[Stored items from a collection]
^^^^^^^^

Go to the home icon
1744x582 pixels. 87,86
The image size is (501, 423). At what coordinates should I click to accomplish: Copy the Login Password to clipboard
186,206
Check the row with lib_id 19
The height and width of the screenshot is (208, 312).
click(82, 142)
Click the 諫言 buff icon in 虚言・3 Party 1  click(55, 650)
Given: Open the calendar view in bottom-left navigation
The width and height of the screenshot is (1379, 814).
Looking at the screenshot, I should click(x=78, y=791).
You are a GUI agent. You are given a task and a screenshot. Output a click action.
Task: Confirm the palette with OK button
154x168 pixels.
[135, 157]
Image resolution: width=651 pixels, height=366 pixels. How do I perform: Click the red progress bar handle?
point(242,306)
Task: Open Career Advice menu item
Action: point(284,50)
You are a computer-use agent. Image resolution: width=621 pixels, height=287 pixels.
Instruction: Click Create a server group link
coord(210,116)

^^^^^^^^

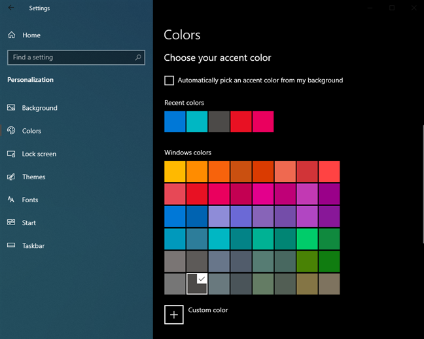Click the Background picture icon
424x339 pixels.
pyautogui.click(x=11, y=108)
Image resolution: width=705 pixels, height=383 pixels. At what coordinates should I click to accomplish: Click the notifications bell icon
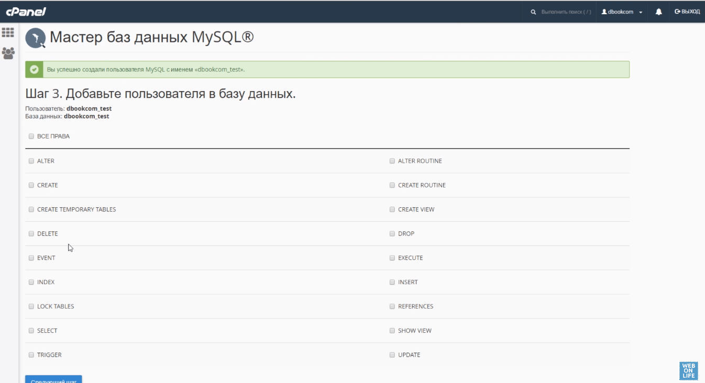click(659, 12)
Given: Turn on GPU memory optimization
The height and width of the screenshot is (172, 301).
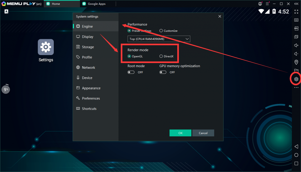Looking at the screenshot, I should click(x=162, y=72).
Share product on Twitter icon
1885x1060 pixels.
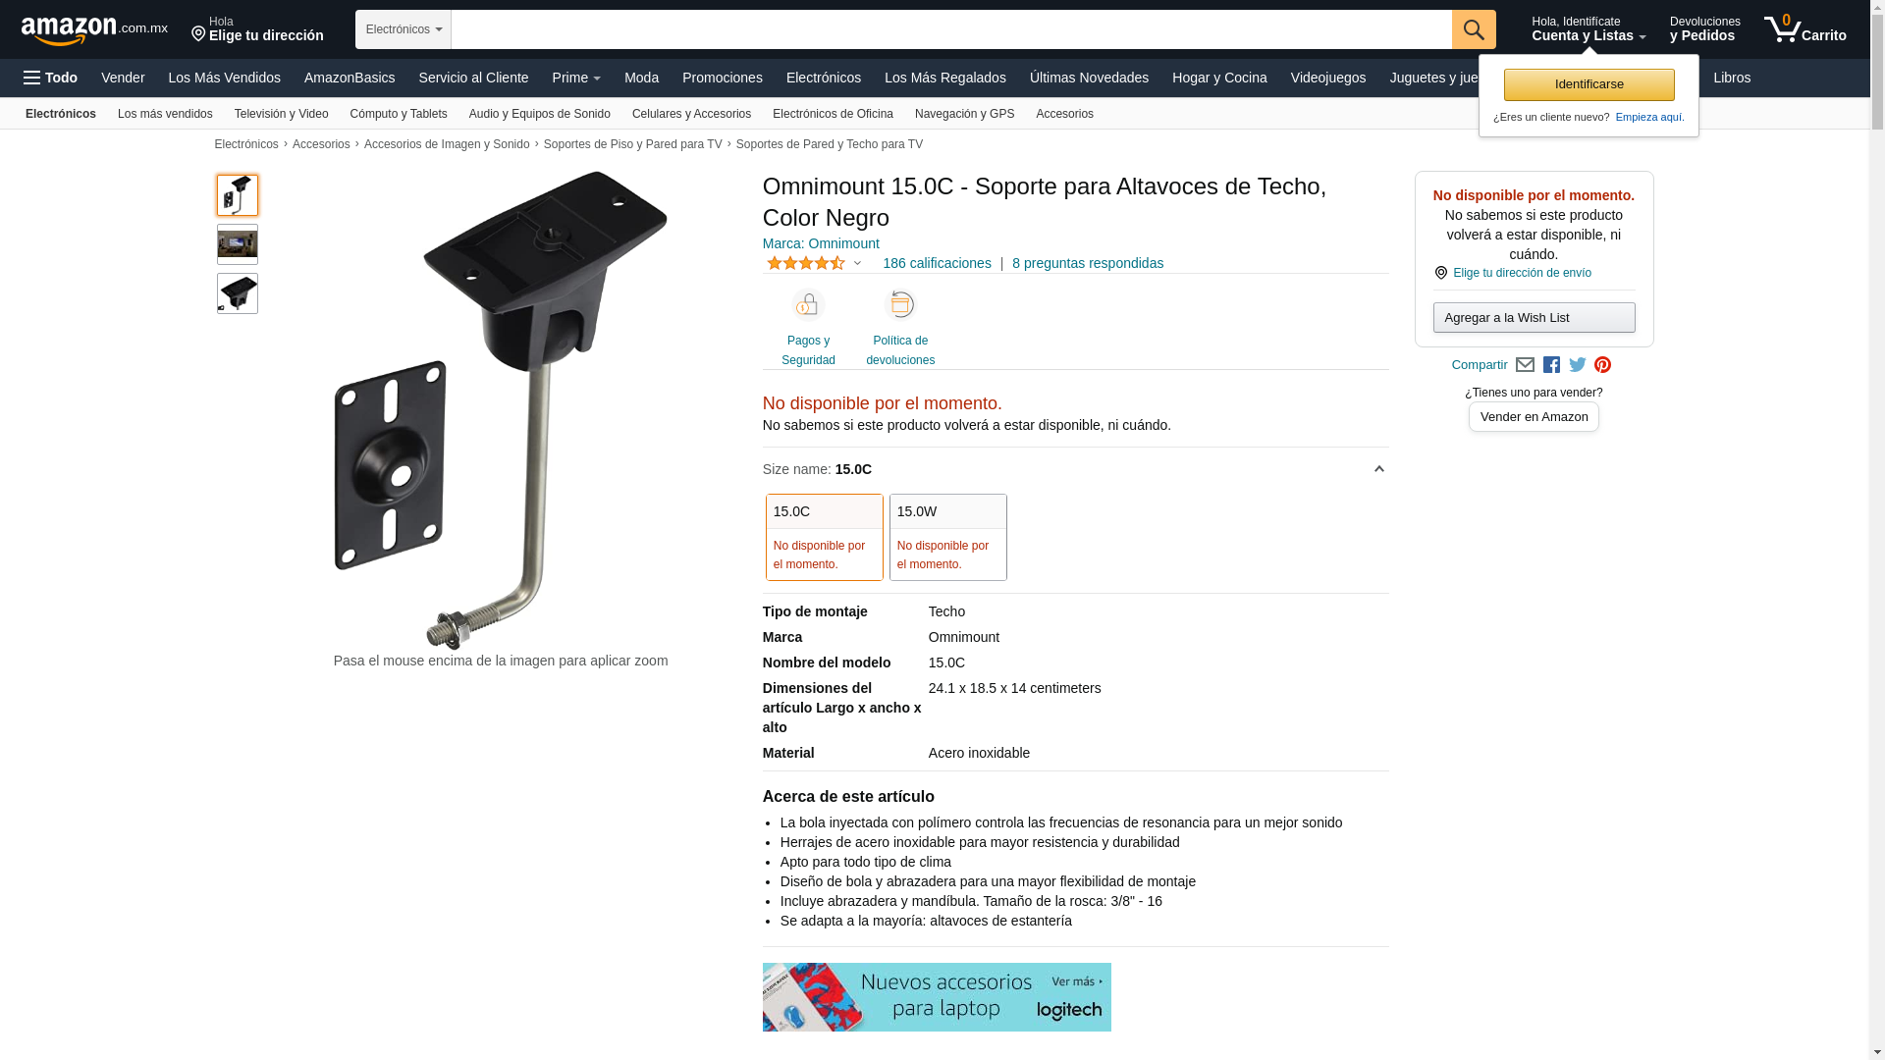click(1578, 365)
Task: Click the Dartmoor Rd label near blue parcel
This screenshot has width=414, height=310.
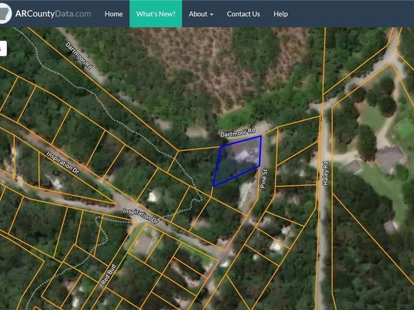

^^^^^^^^

*Required action:* All lines in the records above with "agent" need to be found and copied.

*Exercise result:*
You are a GUI agent. You are given a task and a screenshot. Output a click action.
You are a computer-use agent. Image resolution: width=621 pixels, height=287 pixels.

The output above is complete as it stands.